In most patients, after administration of a single oral dose, onset of antihypertensive activity occurs within 2 hours, and the peak reduction of blood pressure is achieved within 4-6 hours. The antihypertensive effect persists over 24 hours after dosing. During repeated dosing, the antihypertensive effect is substantially present within 2 weeks, and maximal effects are attained within 4 weeks and persist during long-term therapy. Combined with hydrochlorothiazide, a significant additional reduction in blood pressure is achieved.
Abrupt withdrawal of valsartan has not been associated with rebound hypertension or other adverse clinical events.
In hypertensive patients with type 2 diabetes and microalbuminuria, valsartan has been shown to reduce the urinary excretion of albumin.
Pharmacokinetics: Absorption: Following oral administration of valsartan alone, peak plasma concentrations of valsartan are reached in 2-4 hours with tablets and 1-2 hours with solution formulation. Mean absolute bioavailability is 23 % and 39 % with tablets and solution formulation, respectively. Food decreases exposure (as measured by AUC) to valsartan by about 40 % and peak plasma concentration (Cmax) by about 50 %, although from about 8 h post dosing plasma valsartan concentrations are similar for the fed and fasted groups. This reduction in AUC is not, however, accompanied by a clinically significant reduction in the therapeutic effect, and valsartan can therefore be given either with or without food.
Distribution: The steady-state volume of distribution of valsartan after intravenous administration is about 17 litres, indicating that valsartan does not distribute into tissues extensively. Valsartan is highly bound to serum proteins (94-97 %), mainly serum albumin.
Metabolism: Valsartan is not biotransformed to a high extent as only about 20 % of dose is recovered as metabolites. A hydroxy metabolite has been identified in plasma at low concentrations (less than 10 % of the valsartan AUC). This metabolite is pharmacologically inactive.
Excretion: Valsartan shows multiexponential decay kinetics (t½α <1 h and t½β about 9 h). Valsartan is primarily eliminated by biliary excretion in faeces (about 83 % of dose) and renally in urine (about 13 % of dose), mainly as unchanged drug. Following intravenous administration, plasma clearance of valsartan is about 2 l/h and its renal clearance is 0.62 l/h (about 30 % of total clearance). The half-life of valsartan is 6 hours.

=== Entries supplied ===
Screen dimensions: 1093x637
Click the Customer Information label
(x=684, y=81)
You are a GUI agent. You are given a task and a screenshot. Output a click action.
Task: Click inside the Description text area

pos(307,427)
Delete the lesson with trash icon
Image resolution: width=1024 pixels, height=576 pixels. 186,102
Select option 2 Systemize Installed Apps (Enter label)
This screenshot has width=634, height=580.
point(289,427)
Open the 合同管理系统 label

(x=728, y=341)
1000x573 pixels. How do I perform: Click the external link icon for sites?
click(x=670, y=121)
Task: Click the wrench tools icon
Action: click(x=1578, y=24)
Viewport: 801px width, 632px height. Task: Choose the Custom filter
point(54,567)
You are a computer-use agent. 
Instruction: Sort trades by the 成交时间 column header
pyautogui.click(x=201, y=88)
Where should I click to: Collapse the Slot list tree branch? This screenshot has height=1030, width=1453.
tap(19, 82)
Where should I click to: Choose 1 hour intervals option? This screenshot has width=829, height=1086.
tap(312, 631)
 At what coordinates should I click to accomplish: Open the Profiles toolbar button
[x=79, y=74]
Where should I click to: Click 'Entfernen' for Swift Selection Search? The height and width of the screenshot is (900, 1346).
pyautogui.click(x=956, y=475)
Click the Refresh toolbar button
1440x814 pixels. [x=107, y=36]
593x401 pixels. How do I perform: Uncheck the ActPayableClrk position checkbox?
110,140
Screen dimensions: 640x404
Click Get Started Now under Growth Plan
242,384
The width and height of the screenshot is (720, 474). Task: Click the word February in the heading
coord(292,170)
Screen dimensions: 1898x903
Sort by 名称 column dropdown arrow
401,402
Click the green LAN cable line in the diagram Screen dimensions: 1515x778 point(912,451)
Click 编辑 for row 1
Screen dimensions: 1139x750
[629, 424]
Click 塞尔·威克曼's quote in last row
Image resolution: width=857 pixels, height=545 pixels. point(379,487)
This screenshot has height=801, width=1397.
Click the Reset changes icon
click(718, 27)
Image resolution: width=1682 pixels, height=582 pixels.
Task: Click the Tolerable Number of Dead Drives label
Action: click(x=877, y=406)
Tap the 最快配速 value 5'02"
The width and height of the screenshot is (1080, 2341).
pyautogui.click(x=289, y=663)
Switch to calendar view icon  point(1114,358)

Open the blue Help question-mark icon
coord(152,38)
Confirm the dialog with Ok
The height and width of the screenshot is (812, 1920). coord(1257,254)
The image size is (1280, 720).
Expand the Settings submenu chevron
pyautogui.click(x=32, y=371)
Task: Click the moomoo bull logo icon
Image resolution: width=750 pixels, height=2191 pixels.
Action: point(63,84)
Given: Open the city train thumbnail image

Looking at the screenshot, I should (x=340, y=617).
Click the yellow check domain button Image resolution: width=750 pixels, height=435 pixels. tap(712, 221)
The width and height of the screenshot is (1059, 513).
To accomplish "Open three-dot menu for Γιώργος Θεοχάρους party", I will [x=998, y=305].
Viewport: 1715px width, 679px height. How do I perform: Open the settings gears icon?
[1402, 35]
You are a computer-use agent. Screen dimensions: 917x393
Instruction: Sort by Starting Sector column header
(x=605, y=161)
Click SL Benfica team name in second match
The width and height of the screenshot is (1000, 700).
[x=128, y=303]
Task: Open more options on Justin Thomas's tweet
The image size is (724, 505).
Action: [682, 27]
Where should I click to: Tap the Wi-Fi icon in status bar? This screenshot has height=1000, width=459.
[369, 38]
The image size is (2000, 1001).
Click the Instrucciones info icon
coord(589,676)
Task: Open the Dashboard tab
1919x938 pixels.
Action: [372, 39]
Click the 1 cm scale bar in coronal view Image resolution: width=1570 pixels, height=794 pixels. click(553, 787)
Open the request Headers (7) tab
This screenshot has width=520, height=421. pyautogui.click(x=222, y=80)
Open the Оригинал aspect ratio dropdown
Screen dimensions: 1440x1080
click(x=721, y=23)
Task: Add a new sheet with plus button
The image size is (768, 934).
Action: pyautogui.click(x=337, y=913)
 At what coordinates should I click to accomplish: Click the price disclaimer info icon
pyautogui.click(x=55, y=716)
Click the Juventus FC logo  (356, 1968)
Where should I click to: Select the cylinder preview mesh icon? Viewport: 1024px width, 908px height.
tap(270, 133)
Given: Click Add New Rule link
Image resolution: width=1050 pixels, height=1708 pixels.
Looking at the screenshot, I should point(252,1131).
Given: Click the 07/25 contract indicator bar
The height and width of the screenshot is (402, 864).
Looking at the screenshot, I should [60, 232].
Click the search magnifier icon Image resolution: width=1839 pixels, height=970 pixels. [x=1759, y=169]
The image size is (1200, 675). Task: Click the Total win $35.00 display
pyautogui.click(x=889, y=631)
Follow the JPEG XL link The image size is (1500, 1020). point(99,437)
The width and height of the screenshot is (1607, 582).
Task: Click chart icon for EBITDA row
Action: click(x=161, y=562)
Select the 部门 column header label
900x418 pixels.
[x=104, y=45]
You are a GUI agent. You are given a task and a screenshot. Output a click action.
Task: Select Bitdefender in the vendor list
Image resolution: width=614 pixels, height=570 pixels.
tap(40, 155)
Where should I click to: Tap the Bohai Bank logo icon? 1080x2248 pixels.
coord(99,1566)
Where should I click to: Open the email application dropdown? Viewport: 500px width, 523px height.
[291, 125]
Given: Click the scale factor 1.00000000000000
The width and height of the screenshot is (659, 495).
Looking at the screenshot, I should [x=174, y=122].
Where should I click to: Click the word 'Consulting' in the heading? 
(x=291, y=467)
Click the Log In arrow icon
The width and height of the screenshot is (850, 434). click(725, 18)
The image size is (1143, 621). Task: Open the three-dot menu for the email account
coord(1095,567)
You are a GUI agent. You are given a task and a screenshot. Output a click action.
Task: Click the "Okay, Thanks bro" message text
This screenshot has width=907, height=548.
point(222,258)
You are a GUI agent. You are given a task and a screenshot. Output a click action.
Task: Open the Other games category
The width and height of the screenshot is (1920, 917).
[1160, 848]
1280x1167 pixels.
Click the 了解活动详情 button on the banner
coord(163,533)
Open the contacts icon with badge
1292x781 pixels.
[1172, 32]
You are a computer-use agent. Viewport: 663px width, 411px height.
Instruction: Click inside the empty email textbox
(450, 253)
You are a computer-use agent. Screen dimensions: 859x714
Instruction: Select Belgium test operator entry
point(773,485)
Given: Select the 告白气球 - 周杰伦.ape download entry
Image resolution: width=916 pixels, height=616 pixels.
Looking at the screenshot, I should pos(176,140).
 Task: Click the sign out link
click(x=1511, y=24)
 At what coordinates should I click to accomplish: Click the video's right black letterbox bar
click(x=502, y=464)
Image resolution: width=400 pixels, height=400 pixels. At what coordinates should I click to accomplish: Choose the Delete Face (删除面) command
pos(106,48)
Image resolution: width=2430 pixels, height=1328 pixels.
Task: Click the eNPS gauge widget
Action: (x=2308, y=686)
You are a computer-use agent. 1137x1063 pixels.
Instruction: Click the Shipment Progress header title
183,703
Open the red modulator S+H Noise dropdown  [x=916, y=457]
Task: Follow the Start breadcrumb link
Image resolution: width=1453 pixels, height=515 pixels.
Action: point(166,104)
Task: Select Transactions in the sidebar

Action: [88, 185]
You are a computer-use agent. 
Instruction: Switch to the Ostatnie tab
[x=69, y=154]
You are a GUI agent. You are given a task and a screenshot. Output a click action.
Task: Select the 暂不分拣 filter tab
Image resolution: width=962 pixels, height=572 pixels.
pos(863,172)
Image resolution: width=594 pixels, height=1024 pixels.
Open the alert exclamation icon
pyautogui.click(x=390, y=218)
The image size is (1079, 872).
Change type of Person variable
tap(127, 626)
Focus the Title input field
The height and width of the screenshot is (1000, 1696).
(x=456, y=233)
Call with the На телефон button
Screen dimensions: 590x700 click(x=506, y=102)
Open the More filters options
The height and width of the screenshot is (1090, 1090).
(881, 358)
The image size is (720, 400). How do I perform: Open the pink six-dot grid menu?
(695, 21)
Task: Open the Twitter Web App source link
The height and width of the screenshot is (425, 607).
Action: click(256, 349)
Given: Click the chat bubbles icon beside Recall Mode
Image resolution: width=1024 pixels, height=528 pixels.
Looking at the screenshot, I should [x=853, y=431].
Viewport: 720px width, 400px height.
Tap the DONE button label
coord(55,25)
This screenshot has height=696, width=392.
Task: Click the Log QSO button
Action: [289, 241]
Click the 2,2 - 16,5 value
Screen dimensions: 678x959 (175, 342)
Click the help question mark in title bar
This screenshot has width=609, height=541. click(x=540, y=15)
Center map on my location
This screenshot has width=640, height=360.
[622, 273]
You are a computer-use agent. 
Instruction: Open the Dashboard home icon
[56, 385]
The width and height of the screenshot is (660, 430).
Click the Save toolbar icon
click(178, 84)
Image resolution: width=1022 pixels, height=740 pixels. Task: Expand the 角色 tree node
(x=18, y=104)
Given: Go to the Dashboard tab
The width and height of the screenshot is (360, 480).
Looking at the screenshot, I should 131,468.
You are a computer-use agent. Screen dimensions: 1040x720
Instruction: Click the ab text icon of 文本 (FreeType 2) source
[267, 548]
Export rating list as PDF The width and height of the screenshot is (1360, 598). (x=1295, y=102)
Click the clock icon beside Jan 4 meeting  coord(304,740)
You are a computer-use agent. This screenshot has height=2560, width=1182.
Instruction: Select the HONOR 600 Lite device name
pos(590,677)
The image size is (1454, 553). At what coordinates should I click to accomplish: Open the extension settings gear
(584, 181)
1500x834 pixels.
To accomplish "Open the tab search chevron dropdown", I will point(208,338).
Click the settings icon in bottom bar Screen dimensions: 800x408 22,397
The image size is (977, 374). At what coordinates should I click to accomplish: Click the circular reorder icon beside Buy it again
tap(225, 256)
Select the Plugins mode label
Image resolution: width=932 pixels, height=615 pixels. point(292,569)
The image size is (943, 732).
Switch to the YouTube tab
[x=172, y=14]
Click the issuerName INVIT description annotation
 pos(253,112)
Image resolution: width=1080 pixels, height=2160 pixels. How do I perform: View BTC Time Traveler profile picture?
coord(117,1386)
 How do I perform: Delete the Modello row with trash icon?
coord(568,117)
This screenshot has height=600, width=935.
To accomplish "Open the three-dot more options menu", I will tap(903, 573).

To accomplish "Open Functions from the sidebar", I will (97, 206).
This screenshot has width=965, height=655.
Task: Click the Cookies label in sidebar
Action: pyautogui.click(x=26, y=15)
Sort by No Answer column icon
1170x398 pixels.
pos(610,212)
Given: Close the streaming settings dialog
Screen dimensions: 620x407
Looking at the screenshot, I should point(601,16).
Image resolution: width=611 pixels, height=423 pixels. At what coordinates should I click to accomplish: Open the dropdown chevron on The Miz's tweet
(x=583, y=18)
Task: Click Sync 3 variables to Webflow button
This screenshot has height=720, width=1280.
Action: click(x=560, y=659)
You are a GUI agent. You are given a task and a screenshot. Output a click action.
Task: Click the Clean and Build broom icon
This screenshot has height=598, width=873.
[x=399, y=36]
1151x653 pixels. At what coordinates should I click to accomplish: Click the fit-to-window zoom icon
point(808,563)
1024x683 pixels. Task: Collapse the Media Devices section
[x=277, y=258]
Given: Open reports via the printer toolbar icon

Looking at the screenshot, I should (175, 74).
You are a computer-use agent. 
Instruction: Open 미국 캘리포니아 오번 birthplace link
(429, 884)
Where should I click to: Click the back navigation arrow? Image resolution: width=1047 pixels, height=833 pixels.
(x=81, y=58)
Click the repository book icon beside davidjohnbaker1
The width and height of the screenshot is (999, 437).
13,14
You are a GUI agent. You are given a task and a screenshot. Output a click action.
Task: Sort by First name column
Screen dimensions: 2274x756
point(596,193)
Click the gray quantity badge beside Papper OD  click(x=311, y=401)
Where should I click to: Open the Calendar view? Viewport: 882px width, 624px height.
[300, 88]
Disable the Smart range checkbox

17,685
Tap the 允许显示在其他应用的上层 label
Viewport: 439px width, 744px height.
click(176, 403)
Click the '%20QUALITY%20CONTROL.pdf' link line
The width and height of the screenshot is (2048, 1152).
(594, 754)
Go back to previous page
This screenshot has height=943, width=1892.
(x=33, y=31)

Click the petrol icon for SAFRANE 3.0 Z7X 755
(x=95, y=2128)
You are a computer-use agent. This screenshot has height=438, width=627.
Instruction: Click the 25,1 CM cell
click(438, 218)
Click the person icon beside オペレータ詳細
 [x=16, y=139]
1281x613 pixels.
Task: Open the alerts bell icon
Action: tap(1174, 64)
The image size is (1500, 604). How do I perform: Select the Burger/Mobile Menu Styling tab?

=== Tasks and exercises ===
A) According to the valsartan text, what share of valsartan is bound to serum proteins?
B) Please rewrite the paragraph of the valsartan text that begins "Pharmacokinetics: Absorption" as a short list that keeps its main facts.
C) Carry the valsartan text forward from its final sentence.
The data shown above is separate material from the valsartan text.

=== Answers for the tasks ===
A) 94–97 %, mainly to serum albumin.

B)
- Peak plasma concentrations after oral valsartan alone: 2–4 hours with tablets, 1–2 hours with solution.
- Mean absolute bioavailability: 23 % with tablets, 39 % with solution.
- Food lowers exposure (AUC) by about 40 % and Cmax by about 50 %.
- From about 8 hours after dosing, plasma levels are similar in fed and fasted groups.
- The lower AUC does not bring a clinically significant loss of therapeutic effect, so valsartan can be taken with or without food.

C)
Special populations: Elderly: A somewhat higher systemic exposure to valsartan was observed in some elderly subjects than in young subjects; however, this has not been shown to have any clinical significance.
Impaired renal function: As expected for a compound where renal clearance accounts for only 30 % of total plasma clearance, no correlation was seen between renal function and systemic exposure to valsartan. Dose adjustment is therefore not required in patients with renal impairment (creatinine clearance >10 ml/min). There is currently no experience on the safe use in patients with a creatinine clearance <10 ml/min and patients undergoing dialysis, therefore valsartan should be used with caution in these patients.
Valsartan is highly bound to plasma protein and is unlikely to be removed by dialysis.
Hepatic impairment: Approximately 70 % of the dose absorbed is eliminated in the bile, essentially in the unchanged form. Valsartan does not undergo any noteworthy biotransformation. A doubling of exposure (AUC) was observed in patients with mild to moderate hepatic impairment compared to healthy subjects. However, no correlation was observed between plasma valsartan concentration versus degree of hepatic dysfunction. Valsartan has not been studied in patients with severe hepatic dysfunction (see Dosage & Administration, Contraindications and Precautions).
Paediatric population: Impaired renal function: Use in paediatric patients with a creatinine clearance <30 ml/min and paediatric patients undergoing dialysis has not been studied, therefore valsartan is not recommended in these patients. No dose adjustment is required for paediatric patients with a creatinine clearance >30 ml/min. Renal function and serum potassium should be closely monitored.